OBJECTIVE
Bearded dragons (Pogona vitticeps), a popular zoological companion species, frequently require sedation for procedures. A novel formulation of alfaxalone with preservatives was FDA approved for 28-day use after the vial is breached. Research has been performed in squamate species using alfaxalone without preservatives at various doses and routes of administration, but it is unknown whether preservatives affect quality of sedation or cardiac function.
ANIMALS
10 bearded dragons.
PROCEDURES
This complete crossover study evaluated the pharmacodynamic effects of alfaxalone with preservatives administered to bearded dragons via intracoelomic (ICo; n = 10), SC (10), IM (9), and IV (9) injection at 15 mg/kg.
RESULTS
Deep sedation was achieved in 9 of 10 ICo, 8 of 10 SC, 8 of 9 IM, and 9 of 9 IV administrations. Heart rate significantly decreased from baseline for ICo (P = .008; median heart rate, 46), IM (P = .018; 54), and IV (P = .033; 54) routes, but maintained within clinically acceptable limits. Respiratory rate significantly decreased from baseline for ICo (P = .011; median respiratory rate, 30), SC (P = .024; 12), IM (P = .028; 12), and IV (P = .043; 12) routes.
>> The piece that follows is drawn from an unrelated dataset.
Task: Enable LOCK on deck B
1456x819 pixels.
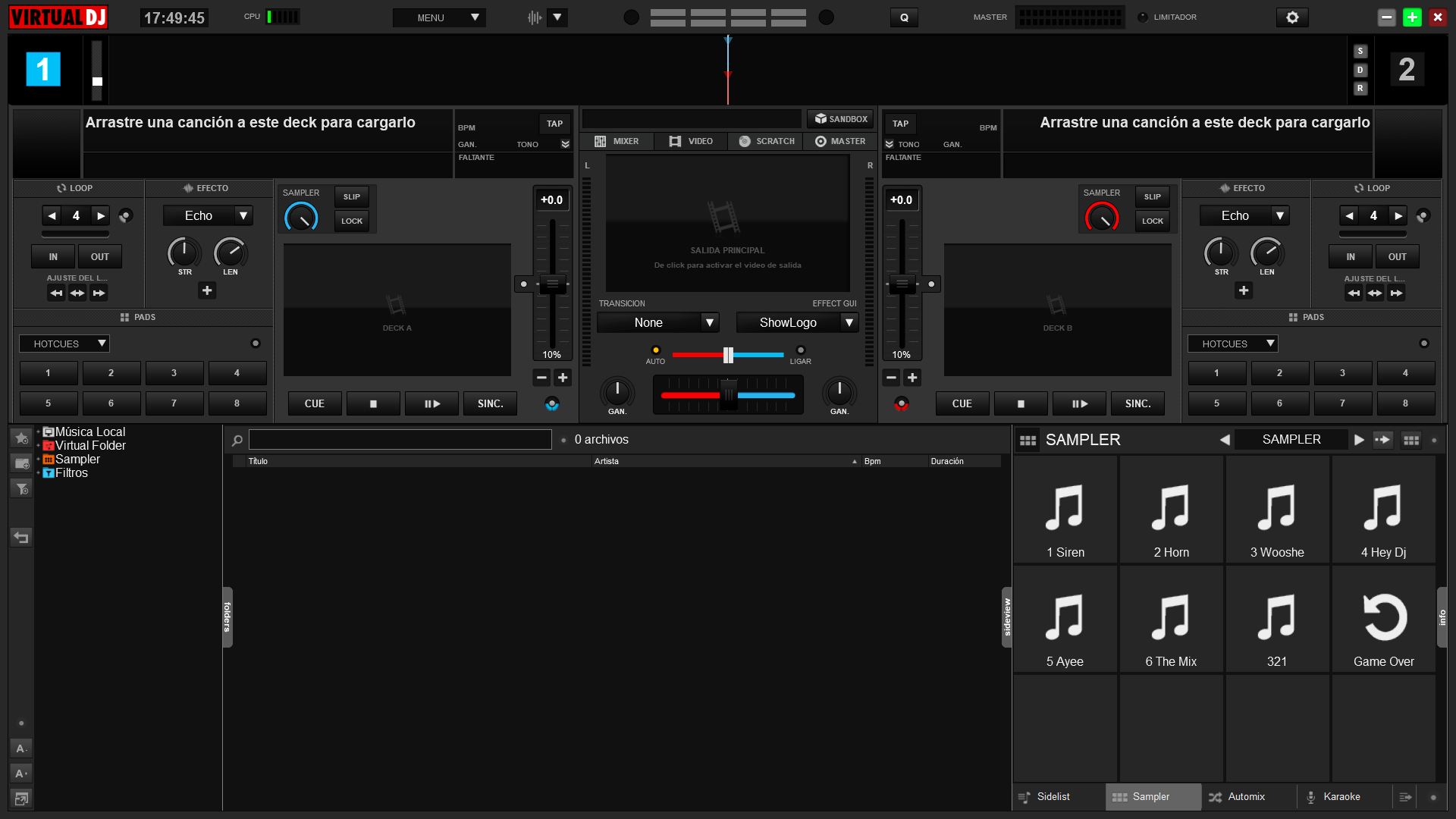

Spontaneous ventilation was retained during all events. Time to first effects was significantly sooner with IV (0 min) administration compared with ICo (P = .02; 5 min) and IM (P = .008; 5 min). Time to loss and recovery of withdrawal, righting reflex, deep pain, and purposeful movement were not significantly different between routes of administration. End-systolic volume was the only echocardiographic parameter significantly affected by IV sedation.
CLINICAL RELEVANCE
Sedation quality was most consistent via IV administration at 15 mg/kg, and minimal changes in cardiac function were observed.